TASK DETAILS
Reproduce word for word the entire forum text below on the Acer rfkill key and its radio-state cycle.

* Begin PAGE EXCERPT *

Per your information, the hardware rfkill key didn't cause broadcom driver crash.

> This is how my rfkill key toggles through radio states without acer-wmi:
> 
> COLD BOOT
> 
> $ sudo rfkill list
> 0: phy0: Wireless LAN
>         Soft blocked: no
>         Hard blocked: no
> 
> rfkill key press #1:
> $ sudo rfkill list
> 0: phy0: Wireless LAN
>         Soft blocked: no
>         Hard blocked: no
> 1: hci0: Bluetooth
>         Soft blocked: no
>         Hard blocked: no
> 
> rfkill key press #2:
> $ sudo rfkill list
> 0: phy0: Wireless LAN
>         Soft blocked: no
>         Hard blocked: yes
> 
> rfkill key press #3:
> $ sudo rfkill list
> 0: phy0: Wireless LAN
>         Soft blocked: no
>         Hard blocked: yes
> 2: hci0: Bluetooth
>         Soft blocked: no
>         Hard blocked: no
> 
> rfkill key press #4:
> $ sudo rfkill list
> 0: phy0: Wireless LAN
>         Soft blocked: no
>         Hard blocked: yes
> 
> rfkill key press #5 (= back to start):
> $ sudo rfkill list
> 0: phy0: Wireless LAN
>         Soft blocked: no
>         Hard blocked: no
> 
> Not entirely sure what to make of this, is the cycle normal?

Yes, the cycle is a normal and default BIOS/EC behavior on Acer notebook, we call it ec_raw_mode. The acer-wmi will set launch manager mode to EC to disable BIOS behavior, because it might be have conflict with rfkill-input and userland application.

* End PAGE EXCERPT *
* Begin DATA SUPPLIED *

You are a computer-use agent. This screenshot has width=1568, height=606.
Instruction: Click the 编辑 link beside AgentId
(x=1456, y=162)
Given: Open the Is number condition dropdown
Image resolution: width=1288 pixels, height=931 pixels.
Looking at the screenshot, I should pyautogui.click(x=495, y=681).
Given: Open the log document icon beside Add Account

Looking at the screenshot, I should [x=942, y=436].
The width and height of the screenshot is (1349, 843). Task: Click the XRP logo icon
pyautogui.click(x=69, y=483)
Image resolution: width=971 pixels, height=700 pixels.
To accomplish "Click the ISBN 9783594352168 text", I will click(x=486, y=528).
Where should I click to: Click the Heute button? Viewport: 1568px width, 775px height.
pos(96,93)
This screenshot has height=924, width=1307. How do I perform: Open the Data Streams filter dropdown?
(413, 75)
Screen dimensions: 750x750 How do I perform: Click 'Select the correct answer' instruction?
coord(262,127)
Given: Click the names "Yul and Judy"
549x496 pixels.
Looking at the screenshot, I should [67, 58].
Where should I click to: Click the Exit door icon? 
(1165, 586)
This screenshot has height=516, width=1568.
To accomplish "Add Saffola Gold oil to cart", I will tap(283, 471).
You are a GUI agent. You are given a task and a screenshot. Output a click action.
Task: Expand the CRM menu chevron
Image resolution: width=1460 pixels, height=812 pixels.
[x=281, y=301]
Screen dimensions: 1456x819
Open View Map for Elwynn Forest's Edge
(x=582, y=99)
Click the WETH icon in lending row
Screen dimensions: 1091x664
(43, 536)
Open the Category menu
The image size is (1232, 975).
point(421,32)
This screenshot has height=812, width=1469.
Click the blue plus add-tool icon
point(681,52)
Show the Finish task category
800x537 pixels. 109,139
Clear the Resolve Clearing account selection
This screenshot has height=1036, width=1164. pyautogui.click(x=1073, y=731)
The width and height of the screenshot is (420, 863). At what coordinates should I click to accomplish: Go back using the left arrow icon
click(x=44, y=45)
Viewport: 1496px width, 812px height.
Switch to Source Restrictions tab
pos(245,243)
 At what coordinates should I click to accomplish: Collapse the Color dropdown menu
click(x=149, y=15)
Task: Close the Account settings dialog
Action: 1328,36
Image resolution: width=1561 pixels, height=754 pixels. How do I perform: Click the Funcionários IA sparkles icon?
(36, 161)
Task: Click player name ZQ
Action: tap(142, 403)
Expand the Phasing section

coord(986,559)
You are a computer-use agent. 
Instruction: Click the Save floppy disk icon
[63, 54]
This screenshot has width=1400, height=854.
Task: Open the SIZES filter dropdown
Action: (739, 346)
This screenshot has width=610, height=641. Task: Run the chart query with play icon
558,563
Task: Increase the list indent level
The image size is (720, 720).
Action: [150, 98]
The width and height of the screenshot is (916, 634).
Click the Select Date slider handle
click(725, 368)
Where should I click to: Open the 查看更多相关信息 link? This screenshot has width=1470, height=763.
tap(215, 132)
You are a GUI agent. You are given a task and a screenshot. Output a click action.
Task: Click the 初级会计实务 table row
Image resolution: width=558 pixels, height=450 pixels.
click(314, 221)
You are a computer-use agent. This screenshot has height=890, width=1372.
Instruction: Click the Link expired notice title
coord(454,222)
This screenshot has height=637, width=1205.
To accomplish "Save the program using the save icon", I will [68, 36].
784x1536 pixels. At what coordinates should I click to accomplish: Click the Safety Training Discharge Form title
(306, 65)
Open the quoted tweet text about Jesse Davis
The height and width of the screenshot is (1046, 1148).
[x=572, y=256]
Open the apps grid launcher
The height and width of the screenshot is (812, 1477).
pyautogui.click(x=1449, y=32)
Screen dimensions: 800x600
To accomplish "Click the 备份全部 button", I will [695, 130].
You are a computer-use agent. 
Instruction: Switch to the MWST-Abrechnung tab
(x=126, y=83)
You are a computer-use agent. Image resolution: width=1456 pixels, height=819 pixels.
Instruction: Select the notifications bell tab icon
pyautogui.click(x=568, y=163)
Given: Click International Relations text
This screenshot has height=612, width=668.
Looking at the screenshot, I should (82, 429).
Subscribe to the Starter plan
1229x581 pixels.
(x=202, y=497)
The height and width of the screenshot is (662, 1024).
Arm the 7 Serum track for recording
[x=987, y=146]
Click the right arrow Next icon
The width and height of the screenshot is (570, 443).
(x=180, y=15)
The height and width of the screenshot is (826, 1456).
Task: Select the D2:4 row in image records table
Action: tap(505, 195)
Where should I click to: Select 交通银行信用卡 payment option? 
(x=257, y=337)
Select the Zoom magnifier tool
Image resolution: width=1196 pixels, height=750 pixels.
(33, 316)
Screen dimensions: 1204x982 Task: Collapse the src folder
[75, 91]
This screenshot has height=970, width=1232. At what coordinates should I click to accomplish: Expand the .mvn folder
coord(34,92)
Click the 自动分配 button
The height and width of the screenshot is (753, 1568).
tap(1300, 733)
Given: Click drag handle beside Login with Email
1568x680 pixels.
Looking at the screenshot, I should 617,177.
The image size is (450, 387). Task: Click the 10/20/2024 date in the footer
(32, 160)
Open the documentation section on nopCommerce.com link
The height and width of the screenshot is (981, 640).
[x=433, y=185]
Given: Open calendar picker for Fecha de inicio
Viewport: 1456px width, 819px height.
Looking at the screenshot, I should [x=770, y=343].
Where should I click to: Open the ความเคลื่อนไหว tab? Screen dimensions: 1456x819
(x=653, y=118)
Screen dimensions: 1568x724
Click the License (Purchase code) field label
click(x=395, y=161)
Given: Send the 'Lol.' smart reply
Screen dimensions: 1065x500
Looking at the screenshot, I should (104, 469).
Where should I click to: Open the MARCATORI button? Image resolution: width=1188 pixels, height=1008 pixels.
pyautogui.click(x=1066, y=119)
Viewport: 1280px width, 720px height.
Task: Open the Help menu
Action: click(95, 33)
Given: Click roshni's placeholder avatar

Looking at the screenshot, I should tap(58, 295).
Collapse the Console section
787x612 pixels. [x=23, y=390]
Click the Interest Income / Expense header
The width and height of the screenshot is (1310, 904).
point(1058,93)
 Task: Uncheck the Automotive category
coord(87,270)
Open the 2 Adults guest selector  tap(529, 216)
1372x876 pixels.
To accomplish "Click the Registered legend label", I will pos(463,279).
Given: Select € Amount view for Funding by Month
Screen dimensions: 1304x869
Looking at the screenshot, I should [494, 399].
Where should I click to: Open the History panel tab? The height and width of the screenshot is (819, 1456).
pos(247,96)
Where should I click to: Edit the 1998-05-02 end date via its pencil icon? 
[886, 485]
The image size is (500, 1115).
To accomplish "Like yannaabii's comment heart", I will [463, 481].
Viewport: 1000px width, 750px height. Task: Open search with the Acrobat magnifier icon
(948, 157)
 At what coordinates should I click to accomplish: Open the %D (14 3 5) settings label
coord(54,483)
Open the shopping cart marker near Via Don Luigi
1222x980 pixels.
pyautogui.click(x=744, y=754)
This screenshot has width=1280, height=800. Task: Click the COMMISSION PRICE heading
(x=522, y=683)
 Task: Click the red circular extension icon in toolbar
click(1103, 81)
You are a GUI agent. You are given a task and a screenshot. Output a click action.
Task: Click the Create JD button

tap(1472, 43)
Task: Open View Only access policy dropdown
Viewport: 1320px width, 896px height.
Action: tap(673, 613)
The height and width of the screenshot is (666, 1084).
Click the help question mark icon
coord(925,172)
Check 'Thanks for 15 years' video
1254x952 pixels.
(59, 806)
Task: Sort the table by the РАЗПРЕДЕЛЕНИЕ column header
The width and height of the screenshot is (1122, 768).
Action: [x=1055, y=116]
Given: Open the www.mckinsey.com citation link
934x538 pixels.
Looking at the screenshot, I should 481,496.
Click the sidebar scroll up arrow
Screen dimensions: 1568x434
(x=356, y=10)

* End DATA SUPPLIED *

ANSWER FOR THE TASK
Per your information, the hardware rfkill key didn't cause broadcom driver crash.

> This is how my rfkill key toggles through radio states without acer-wmi:
> 
> COLD BOOT
> 
> $ sudo rfkill list
> 0: phy0: Wireless LAN
>         Soft blocked: no
>         Hard blocked: no
> 
> rfkill key press #1:
> $ sudo rfkill list
> 0: phy0: Wireless LAN
>         Soft blocked: no
>         Hard blocked: no
> 1: hci0: Bluetooth
>         Soft blocked: no
>         Hard blocked: no
> 
> rfkill key press #2:
> $ sudo rfkill list
> 0: phy0: Wireless LAN
>         Soft blocked: no
>         Hard blocked: yes
> 
> rfkill key press #3:
> $ sudo rfkill list
> 0: phy0: Wireless LAN
>         Soft blocked: no
>         Hard blocked: yes
> 2: hci0: Bluetooth
>         Soft blocked: no
>         Hard blocked: no
> 
> rfkill key press #4:
> $ sudo rfkill list
> 0: phy0: Wireless LAN
>         Soft blocked: no
>         Hard blocked: yes
> 
> rfkill key press #5 (= back to start):
> $ sudo rfkill list
> 0: phy0: Wireless LAN
>         Soft blocked: no
>         Hard blocked: no
> 
> Not entirely sure what to make of this, is the cycle normal?

Yes, the cycle is a normal and default BIOS/EC behavior on Acer notebook, we call it ec_raw_mode. The acer-wmi will set launch manager mode to EC to disable BIOS behavior, because it might be have conflict with rfkill-input and userland application.